Exercise goal —
Each record that follows must be reproduced exactly.

**** Raw data

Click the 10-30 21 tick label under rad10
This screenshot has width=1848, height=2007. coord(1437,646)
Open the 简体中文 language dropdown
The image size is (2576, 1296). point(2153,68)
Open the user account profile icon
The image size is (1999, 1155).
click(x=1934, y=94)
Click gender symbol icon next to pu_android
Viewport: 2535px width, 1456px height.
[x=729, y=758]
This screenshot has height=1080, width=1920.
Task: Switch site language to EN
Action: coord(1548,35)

********

Output of the exercise —
Click the 10-30 21 tick label under rad10
This screenshot has width=1848, height=2007. coord(1437,646)
Open the 简体中文 language dropdown
The image size is (2576, 1296). point(2153,68)
Open the user account profile icon
The image size is (1999, 1155).
click(x=1934, y=94)
Click gender symbol icon next to pu_android
Viewport: 2535px width, 1456px height.
[x=729, y=758]
This screenshot has height=1080, width=1920.
Task: Switch site language to EN
Action: coord(1548,35)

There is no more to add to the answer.